Estratto ::

******

Siamo alla quinta puntata della rubrica “Milano e i suoi architetti”: ogni mese, un ritratto dedicato a un grande dell’architettura del Novecento che ha legato la sua vita e la sua opera a Milano. Oggi è il turno di Piero Bottoni, architetto e urbanista che a Milano ha costruito una montagna e le ha dato il nome di sua moglie.
“Inventore di montagne e di magnifiche costruzioni popolari”: con queste parole Fernand Léger, poliedrico avanguardista francese, definì Piero Bottoni (1903-1973), protagonista del Razionalismo milanese e figura centrale della ricostruzione. Come i più grandi architetti della sua generazione, anche l’attività di Bottoni spaziava con disinvoltura tra design e architettura, tra restauro e urbanistica. È però in quest’ultima disciplina che investì il suo talento in modo più evidente e la natura corale del progetto urbano ha fatto sì che il suo nome non raggiungesse il grande pubblico, a differenza di quanto accaduto con i principali attori dell’architettura milanese di quegli anni.

******

Dati forniti ::
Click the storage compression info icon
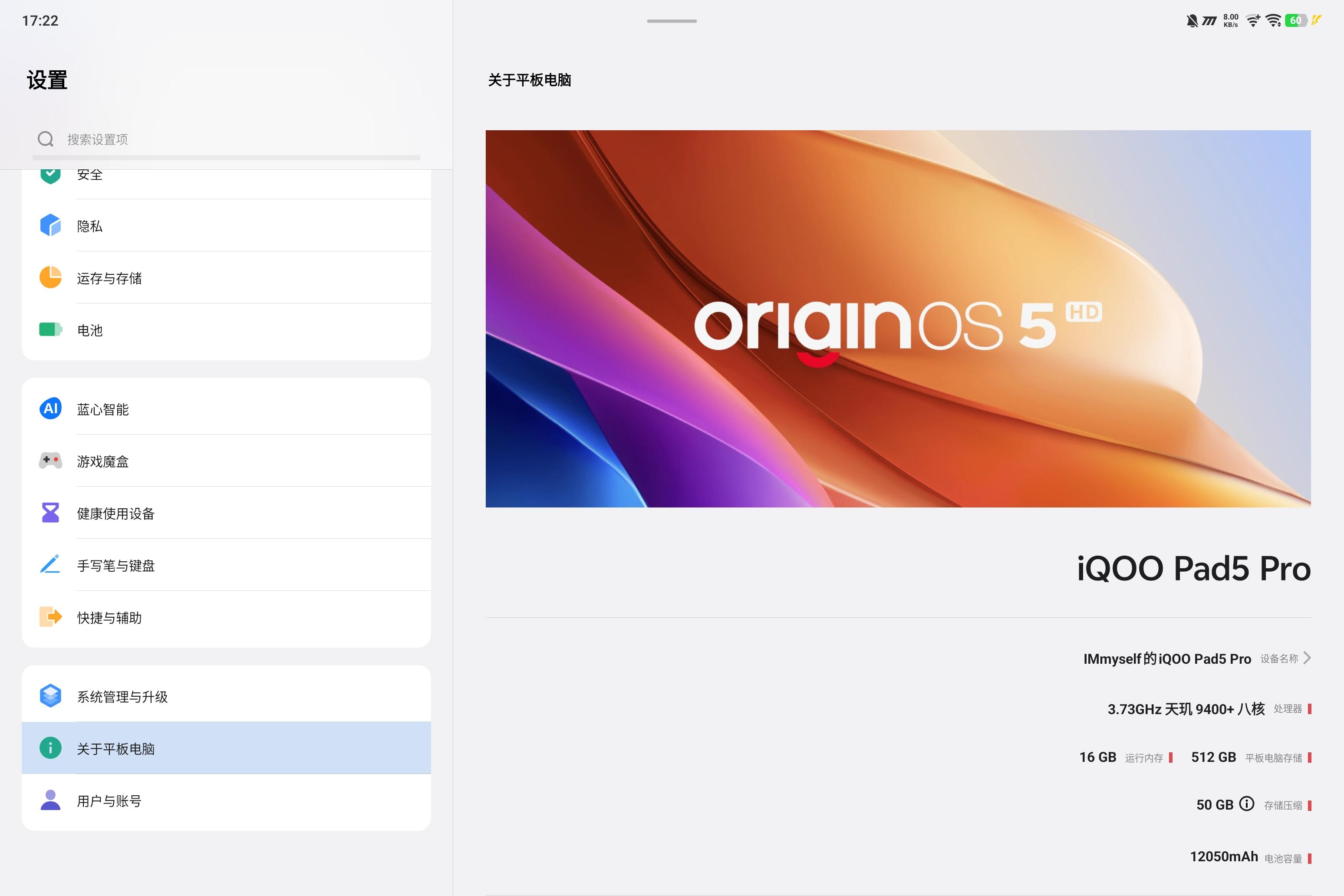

******

Istruzioni e requisiti :: Copi dall'estratto su Piero Bottoni il passo che va da "Siamo alla quinta" fino a "di sua moglie." compreso. Le righe costituiscono materiale a sé stante, distinto dall'estratto su Piero Bottoni.

Risposta all'esercizio ::
Siamo alla quinta puntata della rubrica “Milano e i suoi architetti”: ogni mese, un ritratto dedicato a un grande dell’architettura del Novecento che ha legato la sua vita e la sua opera a Milano. Oggi è il turno di Piero Bottoni, architetto e urbanista che a Milano ha costruito una montagna e le ha dato il nome di sua moglie.